After sharing my ‘messy marriage’ blog I had a very eye opening conversation with someone that is very familiar with the situation I am in. Both from being a lawyer that advocates for children, but also knows both biological parents from way back when.
They gave me a new perspective on my need to seek out validation for all that I do for my daughter (technically step-daughter but we’ll NEVER use that term). It is often difficult being a step parent in that you do ALL the things that a parent would do and get none of the credit……. you often seek out validation….. you’re often left standing without it.
Their biggest piece of advice was really looking inward and being able to self validate that you ARE her mother because you Love her unconditionally and you do that by choice. A mothers love isnt in the DNA…..it’s in the day to day…..it’s in the raising a strong, thoughtful, helpful, respectful woman that feels good in her own skin exactly as she is.

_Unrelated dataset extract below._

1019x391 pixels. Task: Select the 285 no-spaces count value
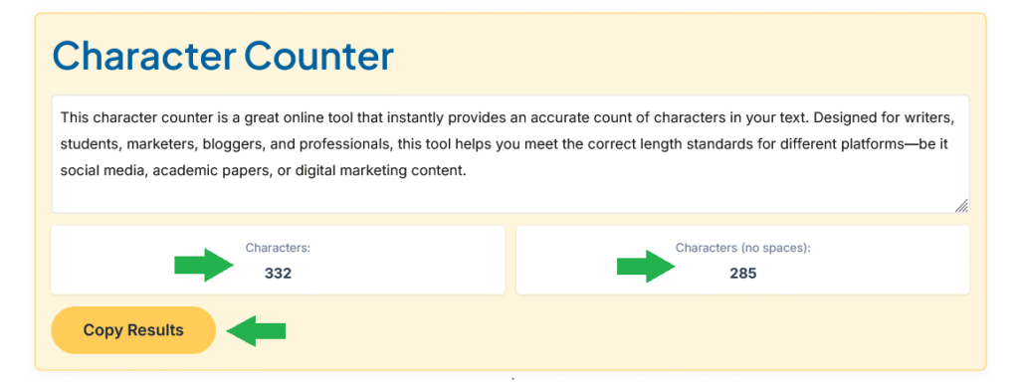pyautogui.click(x=742, y=274)
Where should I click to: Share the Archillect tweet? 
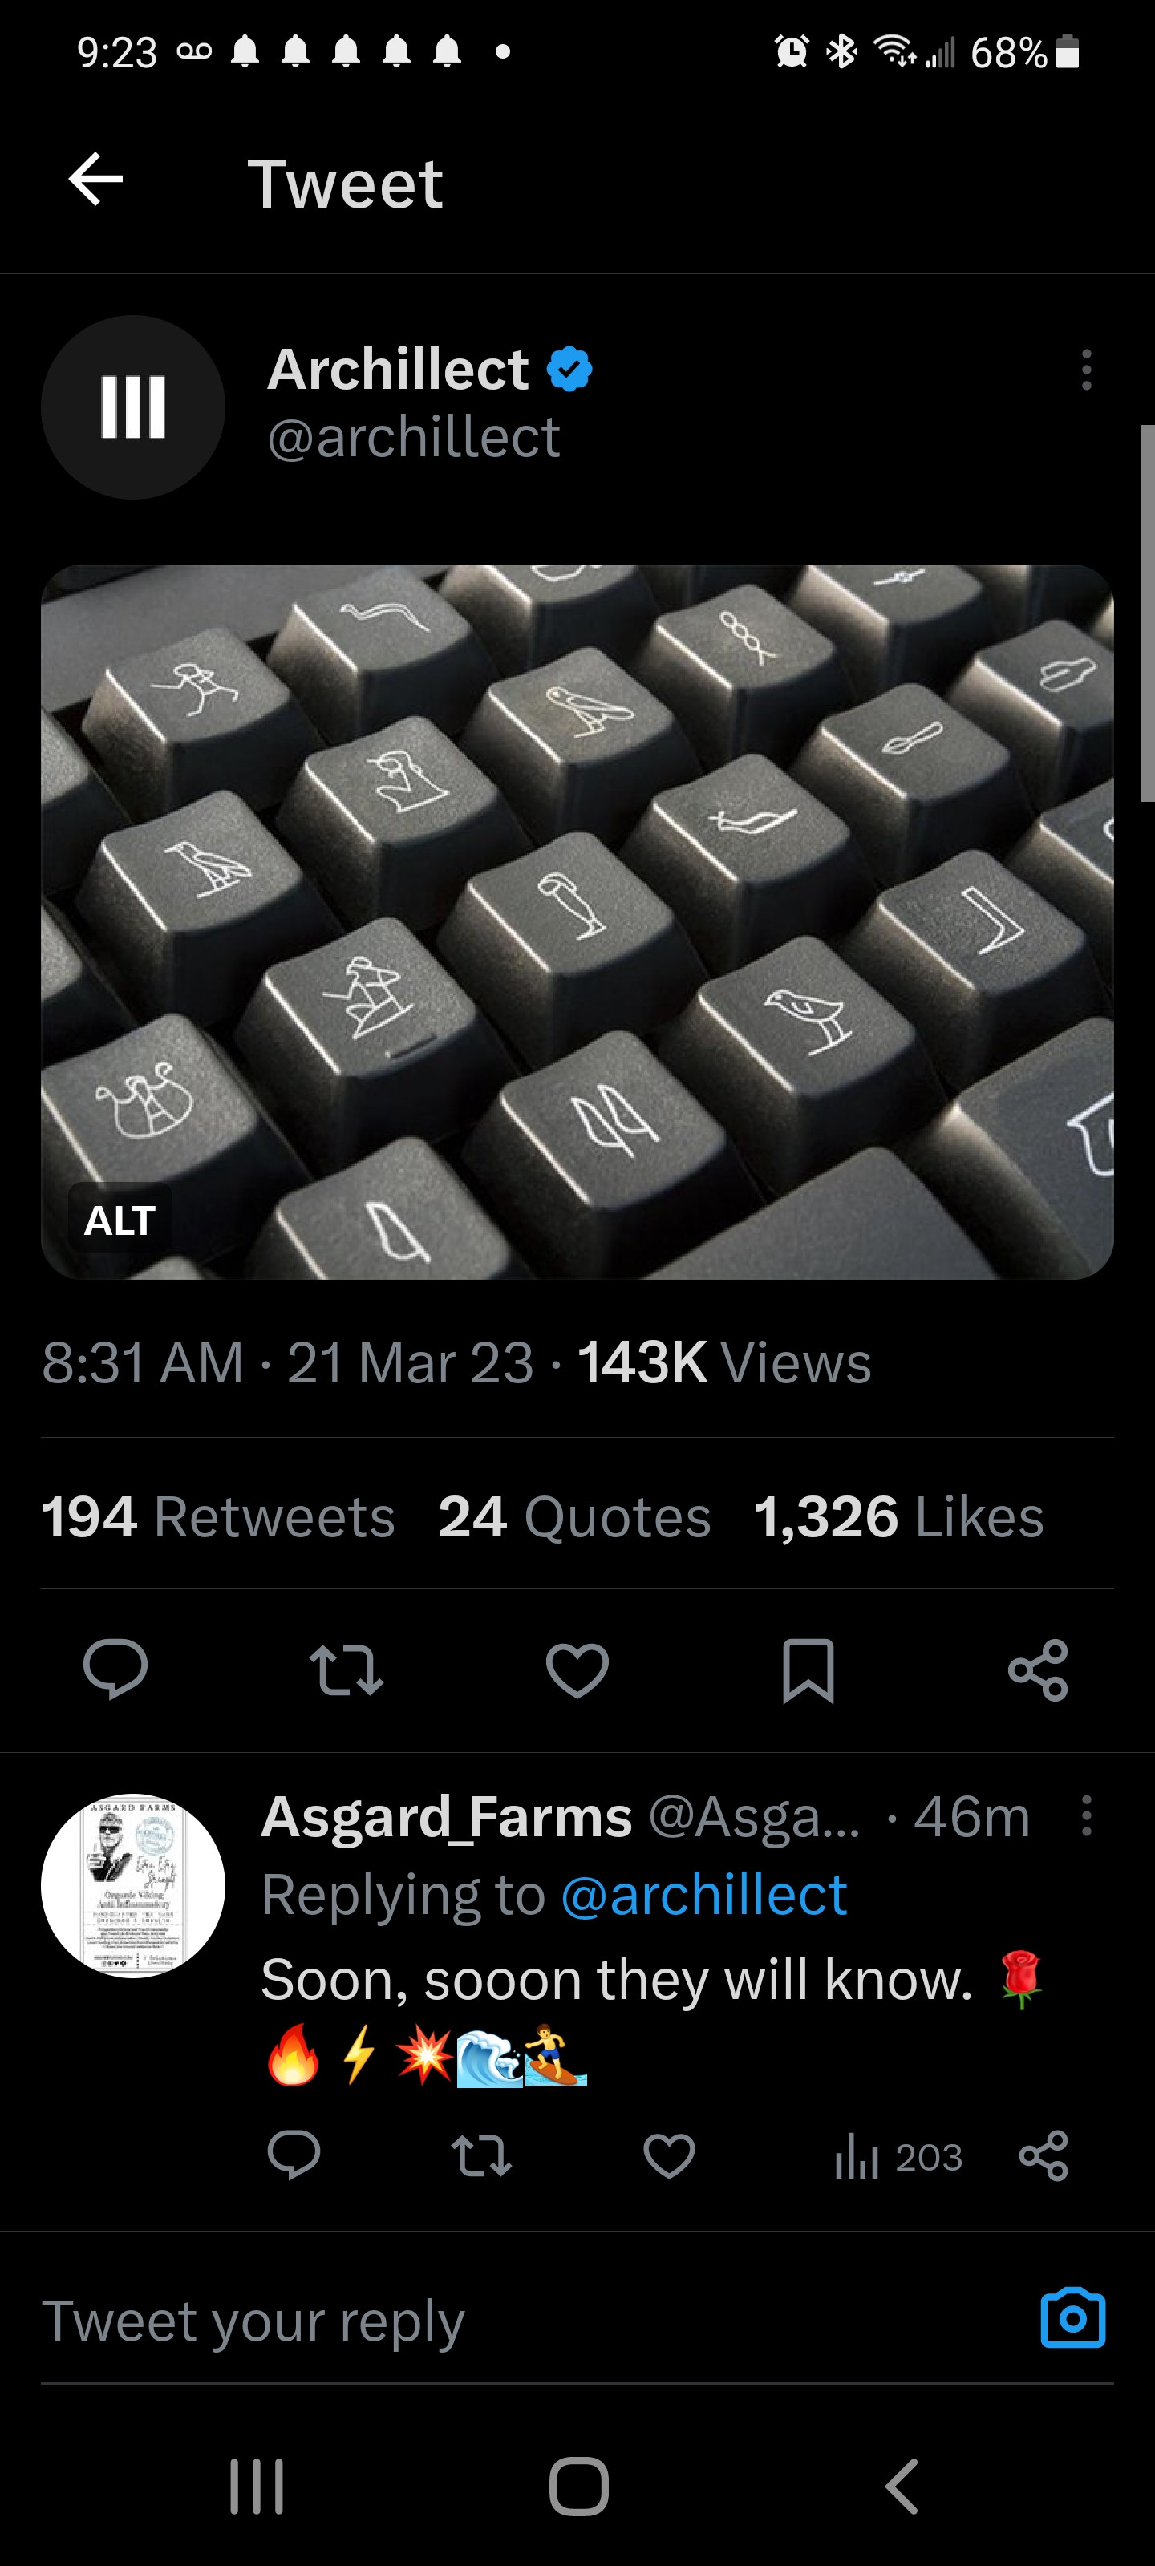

I can’t control what she learns in her other home/from the world around her about insecurity, lacking self confidence or worrying what other people think of her. What I can do is try to love her and show her all the power and strength she posses within. And that no matter what she wears, what her body looks like, how messy her hair is she Lena and if anyone has anything to say about that they can go pound salt!
By being brought back down to earth about looking inward I was quickly reminded that I was looking outward for that validation……. and the ONLY really validation we need in this world is contained within. Now to remember that always, and teach my daughter to do the same!